HARTFORD, CONN., JULY 24 -- For American tennis it was as dark a day as any in the country's long tennis history. For John McEnroe, in defeat, it was as gallant an effort as he has ever put forth.

McEnroe was not supposed to beat Boris Becker today. But when Tim Mayotte was stunned by Eric Jelen in the opening singles of this relegation match between the United States and West Germany, McEnroe had to beat Becker to give the United States a realistic chance to win the best-of-five series that continues with doubles Saturday and the last two singles Sunday.

McEnroe lost and West Germany has an almost insurmountable 2-0 lead. But McEnroe's courage in defeat will be long remembered by those who hung around the Hartford Civic Center for 6 hours 40 minutes tonight while he and Becker fought, scrapped, screamed and scratched until both looked like boxers who had pounded each other senseless for 15 rounds.

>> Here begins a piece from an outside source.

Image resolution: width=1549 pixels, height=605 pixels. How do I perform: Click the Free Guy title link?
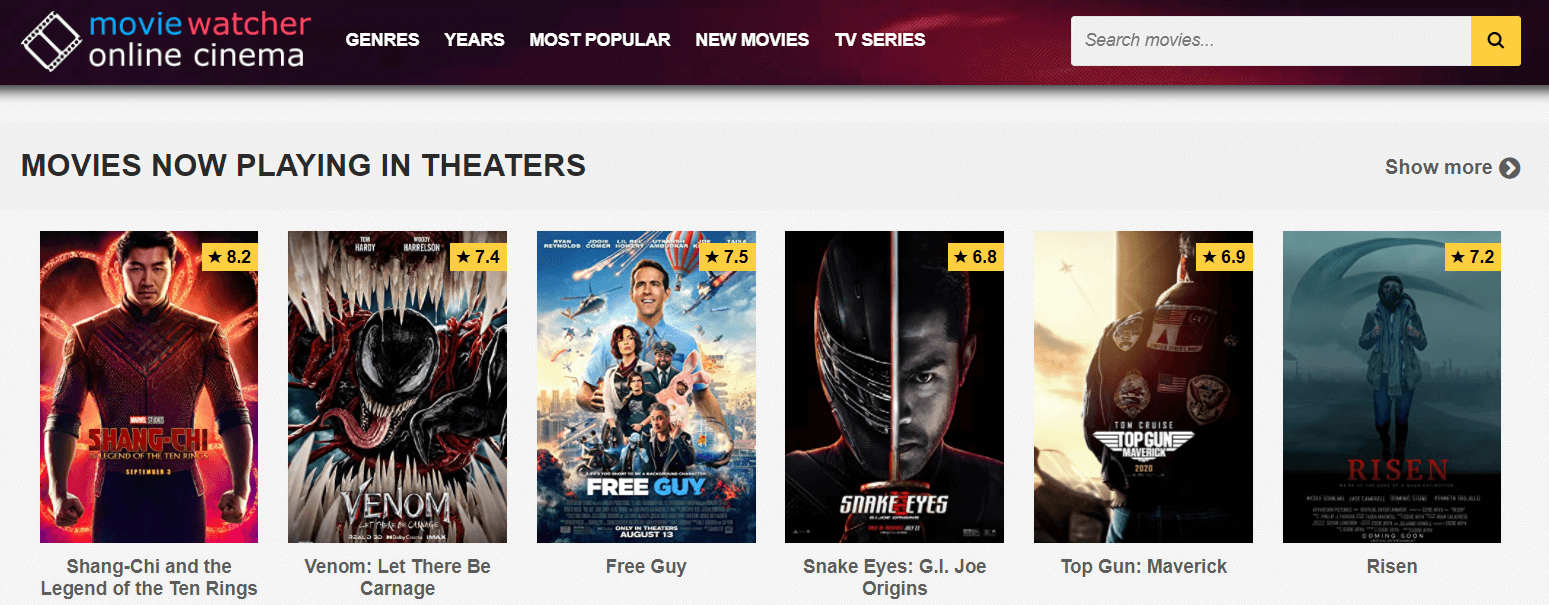646,567
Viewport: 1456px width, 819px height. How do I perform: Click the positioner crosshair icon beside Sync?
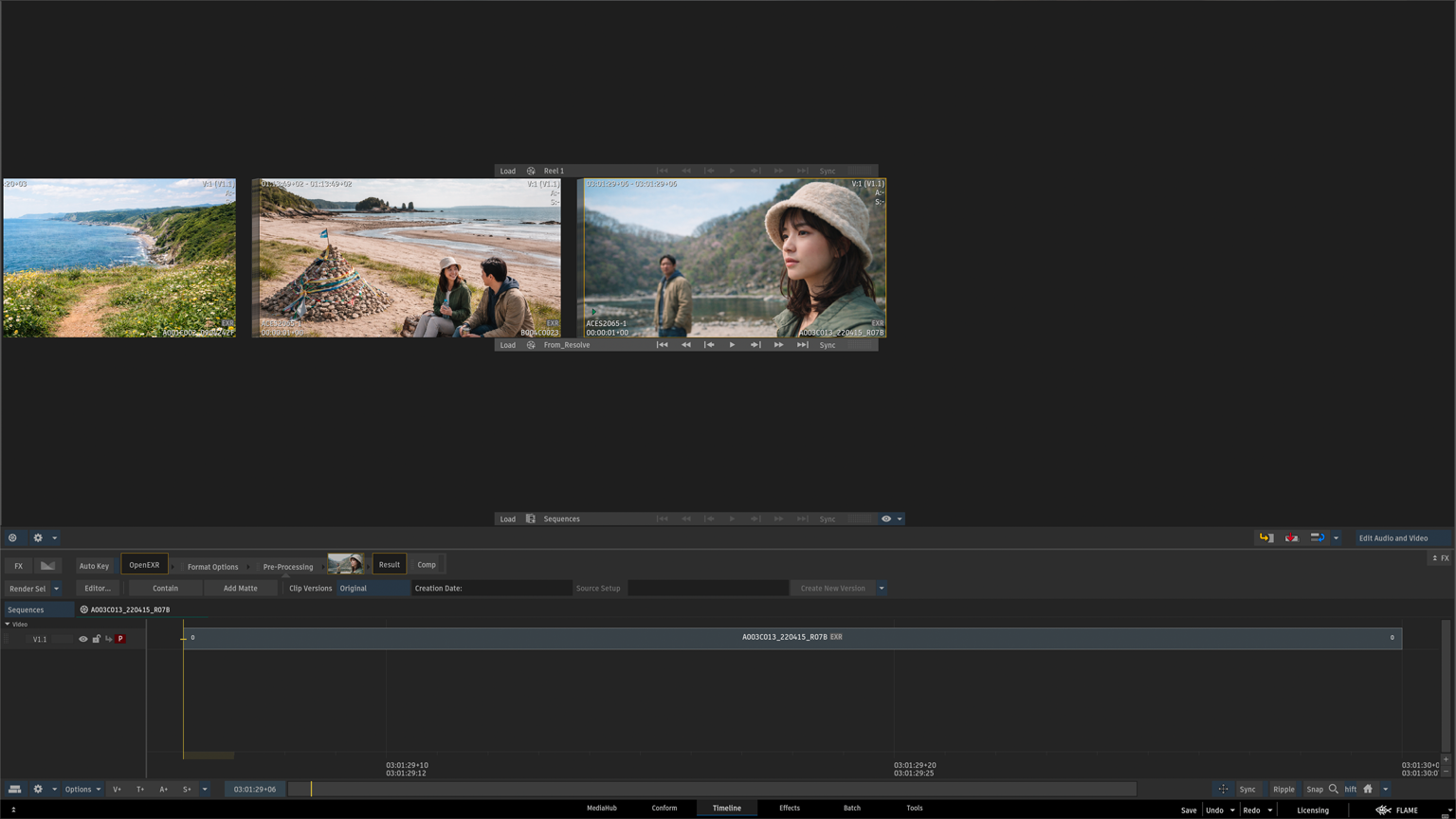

Becker finally won, 4-6, 15-13, 8-10, 6-2, 6-2, in the longest match in Davis Cup history -- surpassing the 6 hours 32 minutes played by McEnroe and Mats Wilander in 1981 -- wearing McEnroe down at last. McEnroe had not played a match for two months and, at 28, showed remarkable stamina until the very end.

But his valiant effort was wasted, partly because Becker refused to cave in despite McEnroe's tempestuous brilliance and partly because Mayotte had lost to Jelen, 6-8, 6-2, 1-6, 6-3, 6-2, in the opening singles, the one the United States had counted on winning. Jelen, ranked 68th in the world, played superb tennis in the clinches and Mayotte, ranked 14th, simply did not handle the pressure of playing at home, knowing he had to win.

Their match was, in truth, the important one because the United States had counted on beating Jelen twice in singles and on winning the doubles. "This was not a point we expected to win," Jelen said. "It makes our chances much better."

Coupled with Becker's epic victory, West Germany is firmly in control of the match. Ken Flach and Robert Seguso will be heavily favored to win the doubles and, if McEnroe can coax his body out of bed on Sunday, he should beat Jelen. But that would mean a Becker-Mayotte match would decide the victor and that is exactly the situation the United States was hoping to avoid.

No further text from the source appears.